Did you miss a lesson? Start Here!
In our last post, we discussed how storytelling can help unite your brand with your audience and bring a new perspective to an audience that has likely seen it all.
I asked you to take a step back and analyze your business so that you could begin to identify a storytelling voice that will resonate with your market.
Your next step is to identify the type of story that will tie in with your overall goals. When it comes to storytelling in marketing, there are 3 main types of stories you can integrate into your campaigns.
1. Brand Stories
Brand stories are perhaps the most important stories you can share with your audience. In fact, most of the top brands in your market likely began integrating storytelling into their campaigns from day one, already during the actual brand creation process.
A brand story explains the purpose of your business and why it was created. It reveals to potential customers that you understand the problems in your market and have created solutions that will benefit them in some way.
These kinds of stories transcend any other narrative your company might have. They present a snapshot of how your brand, and will connect your audience with the information they need or the topics they are most interested in.
It can also solidify your presence in your market and can establish your brand as an authority and thought-leader, even in highly crowded niches.
The best time to use a brand story is when you are looking to build brand loyalty. This type of storytelling can help validate a prospect’s decision to follow your brand when they are in the decision-making stage.
2. Customer Stories
Customer stories comprise of testimonials from people who have successfully used your products or services. These kinds of stories are compelling because they share the journey of success with new or prospective customers who may still be on the fence, unsure whether your product or services are a good fit for them.
The best time to use customer stories is within product launches and case studies that are designed to validate a product or service.
3. Personal Stories
Personal stories constitute the third type of marketing-based storytelling. These can be powerful in establishing the authenticity of business because they are designed to depict your own journey.

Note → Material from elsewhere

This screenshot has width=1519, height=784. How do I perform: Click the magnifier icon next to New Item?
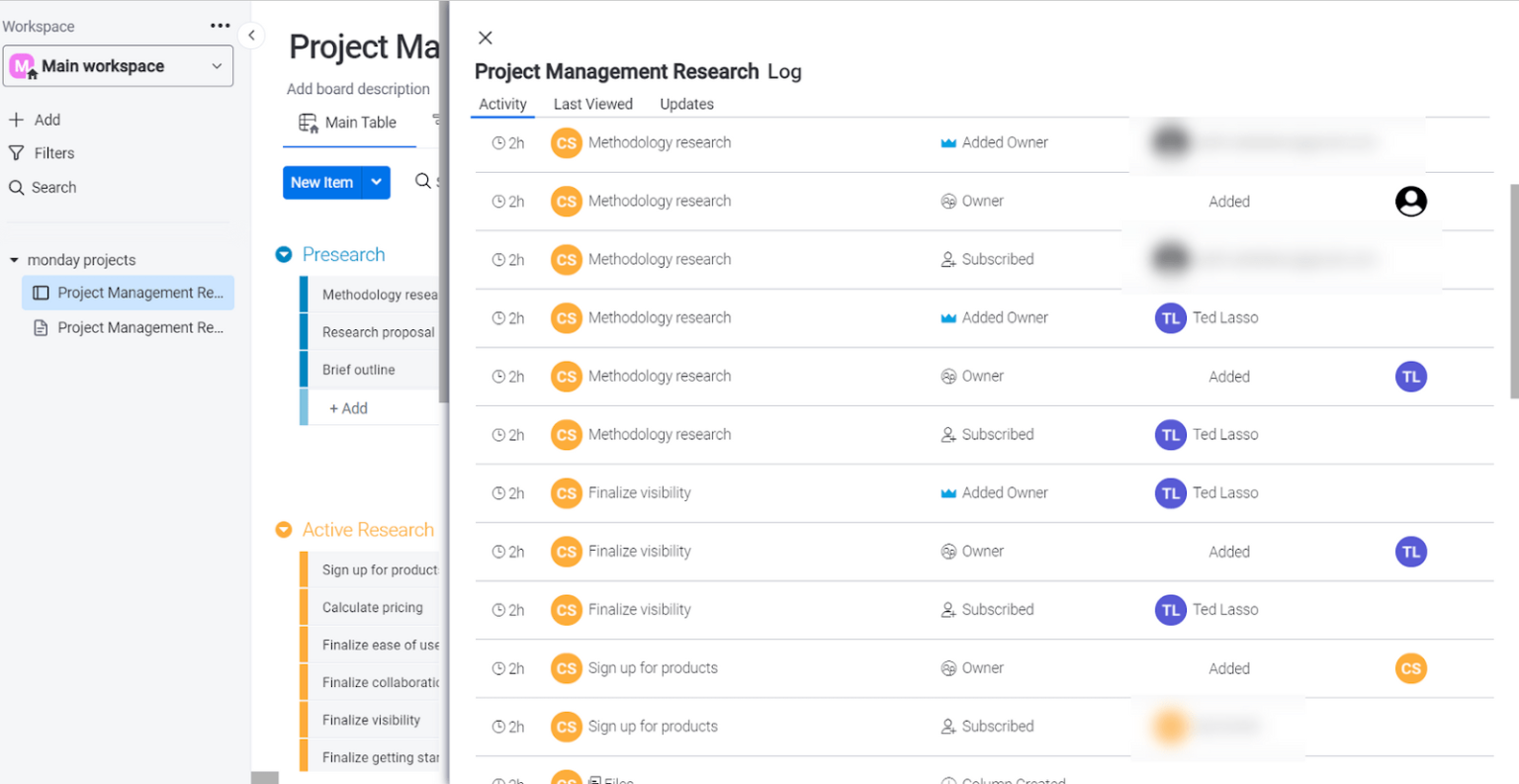(x=423, y=182)
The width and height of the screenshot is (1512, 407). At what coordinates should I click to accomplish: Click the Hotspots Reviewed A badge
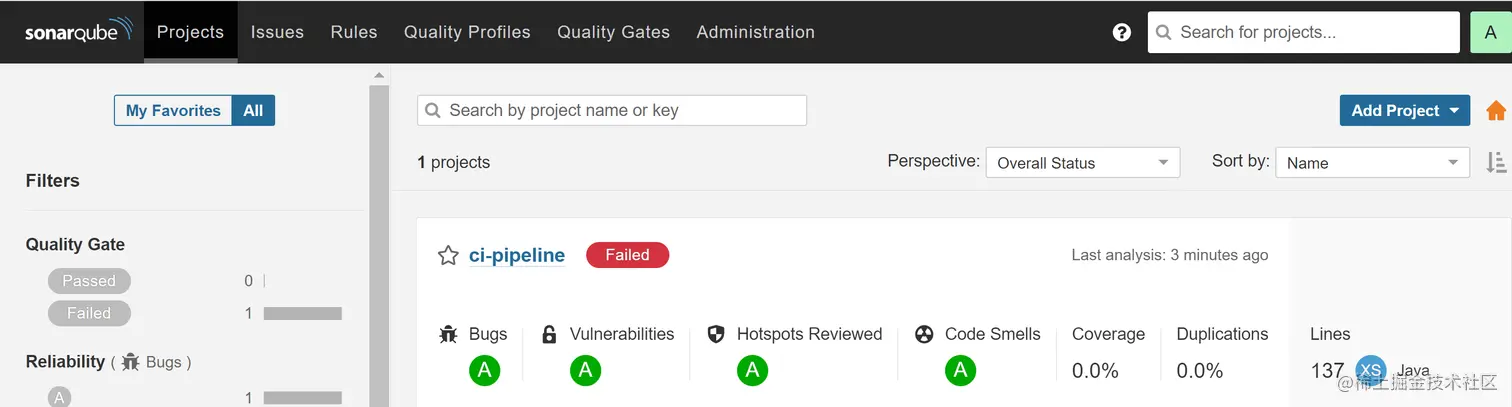(x=752, y=371)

This goes beyond why your business was created and instead, it requires you to be open up, and even become vulnerable with your
You will need to share personal struggles and accomplishments with your audience while also matching the level they are at, so they feel that it possible for them to follow in your footsteps. These stories are inspirational and will help to motivate your audience and give them a glimpse into the outcome should they follow you.
When told in a relatable and sincere way, personal stories will become instrumental in getting your audience to have faith in your brand, and believe the promise of your message. They will begin to see themselves differently, a dream of their own success, and be excited about what is in store for them should they go on the journey with you.
Consider using personal stories when you want to increase your sales and brand recognition or improve engagement with your customers and get them excited about your upcoming offer.
So, what story will you tell? Take some time to think about what storytelling style and tone will likely resonate with your audience. If you do that, your “story” will begin to take shape.
In the next post, we will show you how to ensure that you integrate important storytelling triggers into your campaigns so that you can instantly connect with your audience.
Don’t miss Part 3 on “The Power of Storytelling Triggers”!
Click here for Part 3 on “The Power of Storytelling Triggers”!
Did you miss a lesson? Start Here!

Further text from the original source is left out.